Ex-HMRC boss Dave Hartnett to be grilled over HSBC Swiss tax dodgers
FORMER HM Revenue & Customs chief Dave Hartnett is to be grilled tomorrow by MPs over why he failed to prosecute more HSBC customers for alleged tax evasion.
Hartnett is set to appear before the Public Accounts Committee and chairwoman Margaret Hodge is expected to take him to task for failing to do more with a list, leaked in 2010, of 6,000 former clients of HSBC’s Swiss private bank.
So far only one individual has been successfully prosecuted.
After he retired from HMRC in 2012, Hartnett advised HSBC on financial crime and in 2013 became an adviser to accountancy giant Deloitte.
He is best known for a series of disasters that befell HMRC under his watch.

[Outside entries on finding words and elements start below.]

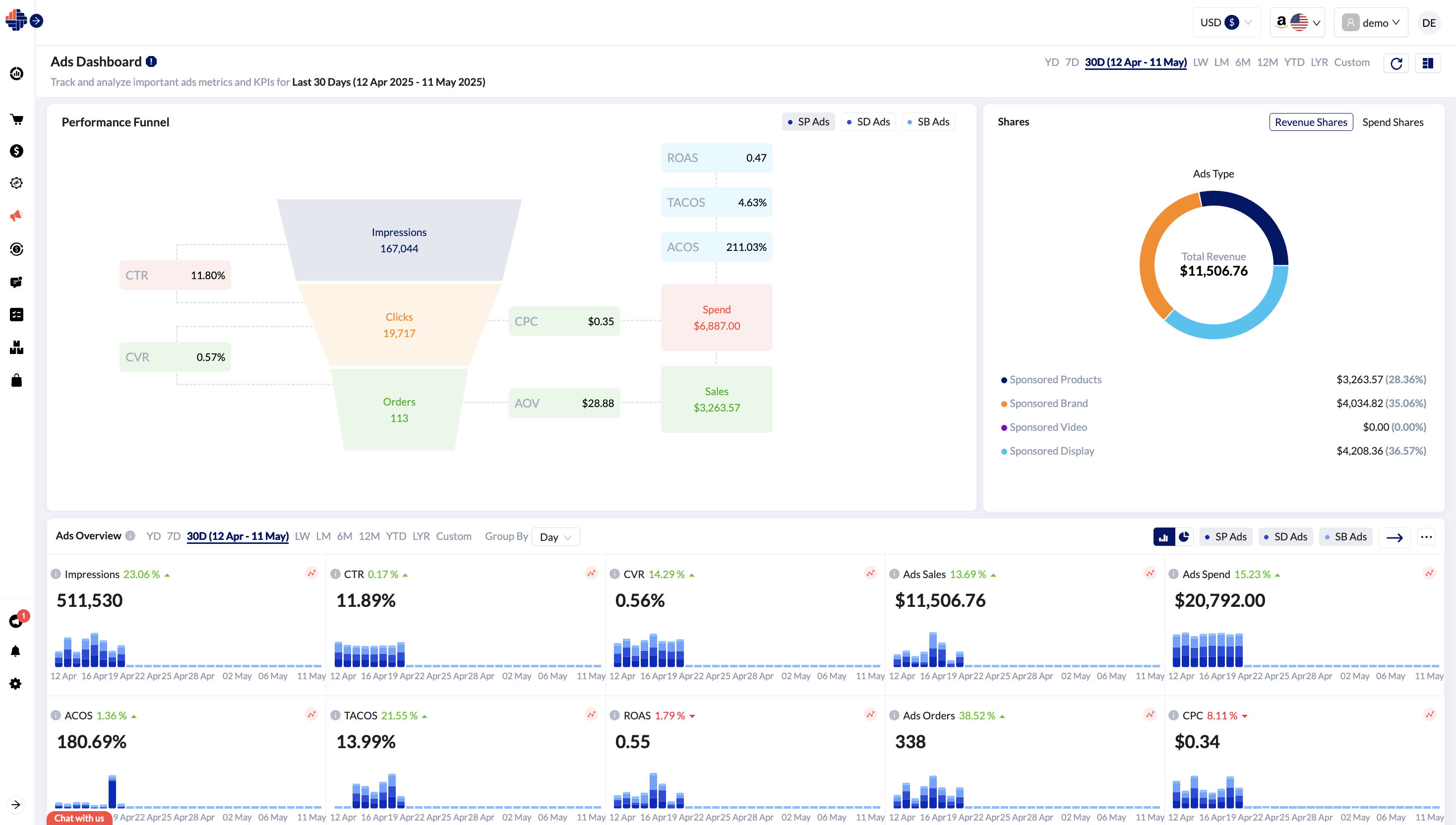Image resolution: width=1456 pixels, height=825 pixels.
Task: Open the demo account dropdown
Action: [x=1370, y=23]
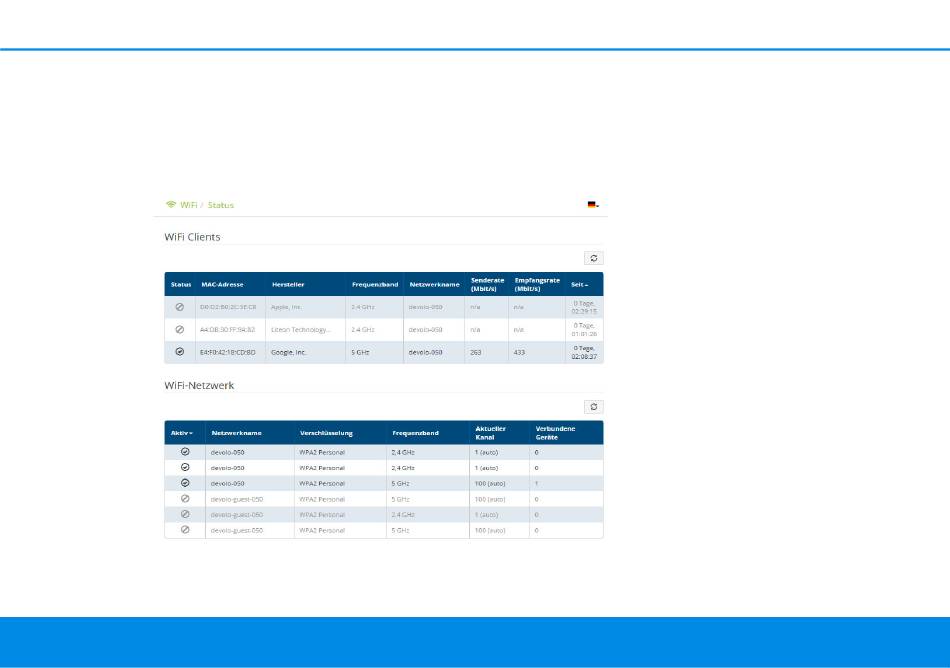The width and height of the screenshot is (950, 668).
Task: Click the Google, Inc. client connected icon
Action: [179, 351]
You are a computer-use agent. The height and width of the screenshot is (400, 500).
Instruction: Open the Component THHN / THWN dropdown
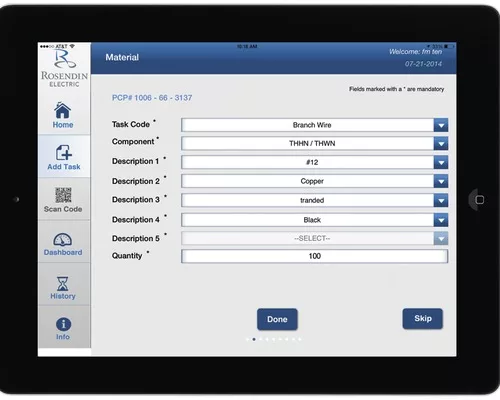(314, 144)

In 2010 he was widely attacked for refusing to apologise after it emerged that six million people either had too much or too little tax deducted due to errors in the pay-as-you-earn system.
He later issued an unreserved apology.
In 2011, HMRC admitted that 1.2 million taxpayers were owed an average of £600 after it gave them the wrong tax codes.
In October 2007, a HMRC official lost two child-benefit discs containing the personal details of 25 million people and in July 2011 it emerged that it could not send reminder letters to people to pay their taxes because it had run out of letterheaded paper.